The Male Profile…What’s up with that? Part Three

This is the final part in The Male Profile…and here’s one final note. We women are so much more accepting of a man’s defects, than men are of ours, so listen up, men. Be brave. Be honest. You’ll stand taller, look stronger, and come across much sexier when you’re not afraid to just be you.

1. If you claim to be 40, but the photo you’ve posted makes you look 60, we’re either going to think you’re a big fat liar…or that you don’t take care of yourself. So not sexy, and so not worthy of a second look.

2. Don’t know how to spell? This is one time I suggest you fake it. Sum vary intelligent men I no can bearly spel there own name, butt I no them personaly an I no their smart, so it dusn’t mater. Butt if your trying too make a good impressing, than git yor mom or a frend to chek what you’ve wrote. Or at the vary lease, use spel cheker. It’l pik up a god porshun of yor erors.

3. Are you wearing a hat in your profile pic? Is it because you’re sporting a chrome dome? And do you think we won’t notice when we meet you? If that’s the case, don’t let it be a surprise. Hats off in at least one profile picture, please.

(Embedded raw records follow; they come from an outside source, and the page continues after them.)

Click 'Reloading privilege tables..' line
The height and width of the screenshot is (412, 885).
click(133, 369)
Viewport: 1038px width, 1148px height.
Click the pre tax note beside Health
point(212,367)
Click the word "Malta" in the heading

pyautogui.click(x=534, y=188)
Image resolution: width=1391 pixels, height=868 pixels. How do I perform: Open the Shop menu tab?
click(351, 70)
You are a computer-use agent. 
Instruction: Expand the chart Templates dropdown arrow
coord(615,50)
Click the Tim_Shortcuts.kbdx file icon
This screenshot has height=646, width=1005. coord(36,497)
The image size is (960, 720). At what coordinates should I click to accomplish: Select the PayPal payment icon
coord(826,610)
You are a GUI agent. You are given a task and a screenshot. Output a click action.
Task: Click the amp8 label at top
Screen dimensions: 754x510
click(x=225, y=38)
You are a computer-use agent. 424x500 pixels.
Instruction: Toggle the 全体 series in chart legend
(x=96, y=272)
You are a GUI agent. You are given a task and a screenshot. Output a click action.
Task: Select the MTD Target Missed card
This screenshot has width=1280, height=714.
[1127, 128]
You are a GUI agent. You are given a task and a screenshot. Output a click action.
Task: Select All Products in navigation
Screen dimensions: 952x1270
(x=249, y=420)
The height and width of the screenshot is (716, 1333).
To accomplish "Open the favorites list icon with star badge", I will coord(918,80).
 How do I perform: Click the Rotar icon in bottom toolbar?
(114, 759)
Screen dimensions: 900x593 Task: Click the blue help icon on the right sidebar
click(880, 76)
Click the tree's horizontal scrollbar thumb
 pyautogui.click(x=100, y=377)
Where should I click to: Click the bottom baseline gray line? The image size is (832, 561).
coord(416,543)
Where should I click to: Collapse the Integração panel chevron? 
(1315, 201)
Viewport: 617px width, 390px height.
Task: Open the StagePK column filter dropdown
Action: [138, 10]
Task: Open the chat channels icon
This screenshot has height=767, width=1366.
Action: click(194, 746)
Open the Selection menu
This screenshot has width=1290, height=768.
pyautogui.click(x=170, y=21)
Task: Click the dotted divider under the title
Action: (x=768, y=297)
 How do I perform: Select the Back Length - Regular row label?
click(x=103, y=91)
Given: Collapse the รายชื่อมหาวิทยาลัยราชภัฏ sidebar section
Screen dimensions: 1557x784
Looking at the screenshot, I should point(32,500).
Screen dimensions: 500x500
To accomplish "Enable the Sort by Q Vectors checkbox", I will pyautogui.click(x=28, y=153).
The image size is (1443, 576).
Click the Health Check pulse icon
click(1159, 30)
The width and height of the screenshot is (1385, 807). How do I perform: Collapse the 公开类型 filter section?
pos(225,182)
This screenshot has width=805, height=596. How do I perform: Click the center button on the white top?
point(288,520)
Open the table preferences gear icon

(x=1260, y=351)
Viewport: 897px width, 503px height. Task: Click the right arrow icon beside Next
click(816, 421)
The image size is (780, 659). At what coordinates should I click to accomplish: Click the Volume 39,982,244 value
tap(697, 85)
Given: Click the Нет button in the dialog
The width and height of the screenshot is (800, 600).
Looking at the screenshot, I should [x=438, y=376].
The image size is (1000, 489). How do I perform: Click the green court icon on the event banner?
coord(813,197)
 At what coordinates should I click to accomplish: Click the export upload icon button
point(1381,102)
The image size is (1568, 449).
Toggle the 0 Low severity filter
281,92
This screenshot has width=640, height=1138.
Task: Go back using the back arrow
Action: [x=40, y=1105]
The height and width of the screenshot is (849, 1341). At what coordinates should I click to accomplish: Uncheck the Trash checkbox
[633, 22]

4. Did you write that you’re toned/athletic/in good physical condition? Then when we finally agree to meet you, we don’t expect to see someone who looks as though he’s been on a thirty-day fast. You’re skinny! On the flip-side, if you’ve got six inches of flab hanging over your belt, that’s not muscle. It’s blubber! Enough said.

5. Do you tell us too much too soon? Does your profile include absolutely every detail about your life from the time you were conceived to what you wore on your first day of school to how your braces got caught on your bottom lip and you had to get stitches, and because you had stitches you couldn’t get a girlfriend, so you had to masturbate and your mom caught you in the act and you were so embarrassed that you took off in your 68′ Barracuda and you got pulled over because you were driving erratically because you’d just smoked a doobie, and when the cop walked up to your window, you were so freaked that he might smell it that you pissed yourself, but it all worked out because then you stood up for your best friend at his wedding, where you met your soul mate, whom you married, but then divorced two years later because she screwed your best friend’s brother, and now here you are looking for love in all the right places…online? (Big breath.) If so, you’ve told us too much. Resist the urge to spew…even if it means you have to smash your typing finger with a ball peen hammer. Leave us something to discover. All you really need to do is convince us you’re not an axe murderer or a liar, and you might just get a date. Remember…no mystery, no magic.

6. Are you five foot nine and calling yourself six foot one? Do you think we won’t notice when we meet you for the first time and are standing face to face (literally) with you? If so, not only will we know that you’re a liar, but we’ll also know you have, um, shortcoming issues.